Top of Extracted data
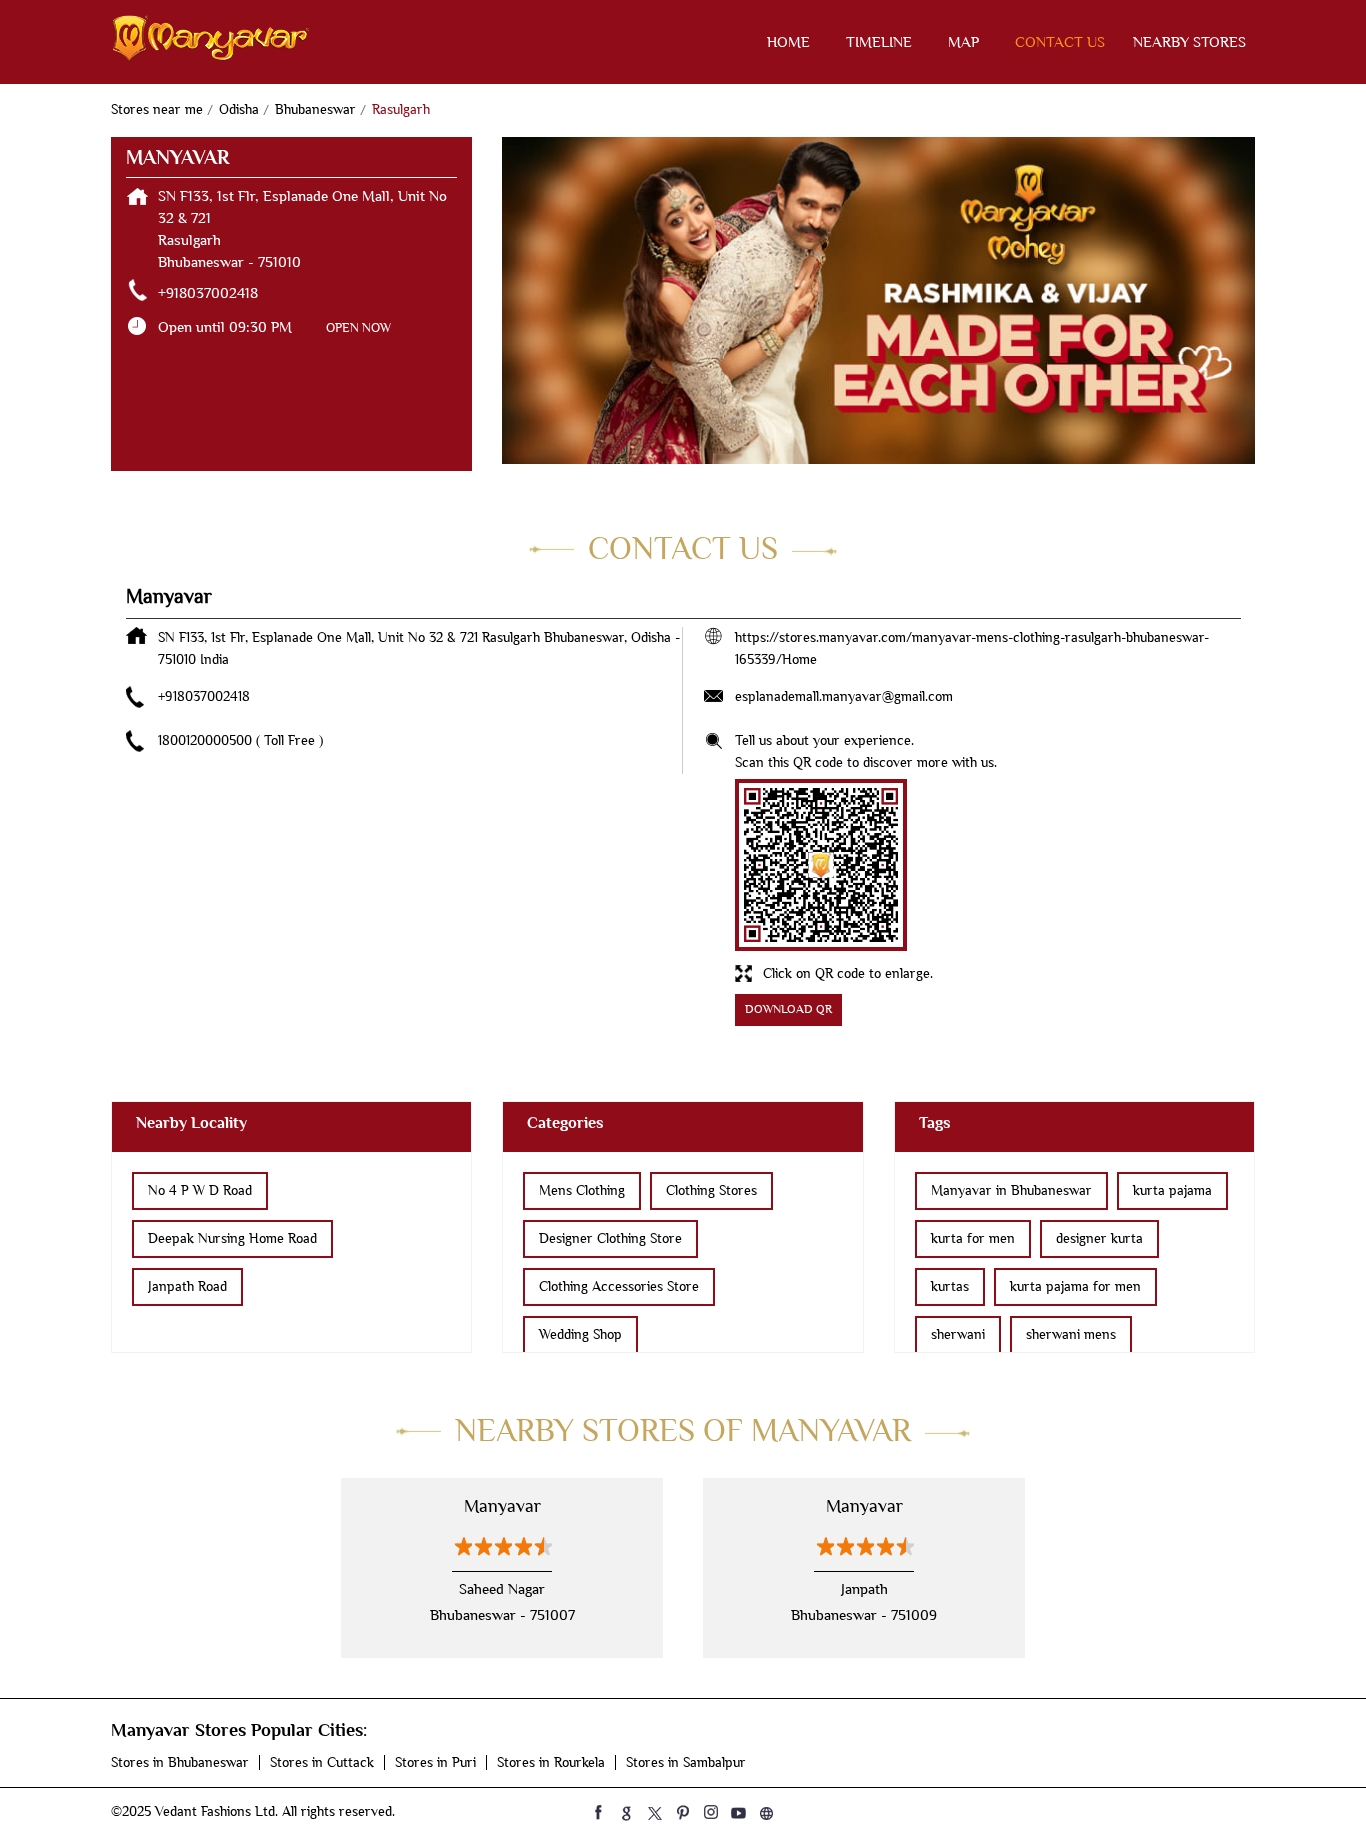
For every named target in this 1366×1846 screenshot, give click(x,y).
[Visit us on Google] (627, 1812)
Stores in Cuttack (322, 1762)
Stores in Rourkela (551, 1762)
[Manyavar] (211, 42)
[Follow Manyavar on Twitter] (655, 1812)
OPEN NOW (358, 327)
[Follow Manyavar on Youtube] (739, 1812)
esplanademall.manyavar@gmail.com (844, 696)
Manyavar (502, 1506)
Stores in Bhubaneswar (180, 1762)
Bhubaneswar (315, 109)
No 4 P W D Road (200, 1190)
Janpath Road (187, 1286)
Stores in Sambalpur (686, 1762)
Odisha (239, 109)
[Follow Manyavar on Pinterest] (683, 1812)
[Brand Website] (767, 1812)
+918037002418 (208, 293)
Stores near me (157, 109)
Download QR (788, 1009)
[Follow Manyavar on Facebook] (599, 1812)
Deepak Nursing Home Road (232, 1238)
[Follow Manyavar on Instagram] (711, 1812)
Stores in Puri (435, 1762)
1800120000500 (207, 740)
Bottom of Extracted data
▶ **Exercise description**: Copy all of the entries verbatim, leaving out any pictures they contain.

▶ **Result**:
For every named target in this 1366×1846 screenshot, give click(x,y).
[Visit us on Google] (627, 1812)
Stores in Cuttack (322, 1762)
Stores in Rourkela (551, 1762)
[Manyavar] (211, 42)
[Follow Manyavar on Twitter] (655, 1812)
OPEN NOW (358, 327)
[Follow Manyavar on Youtube] (739, 1812)
esplanademall.manyavar@gmail.com (844, 696)
Manyavar (502, 1506)
Stores in Bhubaneswar (180, 1762)
Bhubaneswar (315, 109)
No 4 P W D Road (200, 1190)
Janpath Road (187, 1286)
Stores in Sambalpur (686, 1762)
Odisha (239, 109)
[Follow Manyavar on Pinterest] (683, 1812)
[Brand Website] (767, 1812)
+918037002418 (208, 293)
Stores near me (157, 109)
Download QR (788, 1009)
[Follow Manyavar on Facebook] (599, 1812)
Deepak Nursing Home Road (232, 1238)
[Follow Manyavar on Instagram] (711, 1812)
Stores in Puri (435, 1762)
1800120000500 (207, 740)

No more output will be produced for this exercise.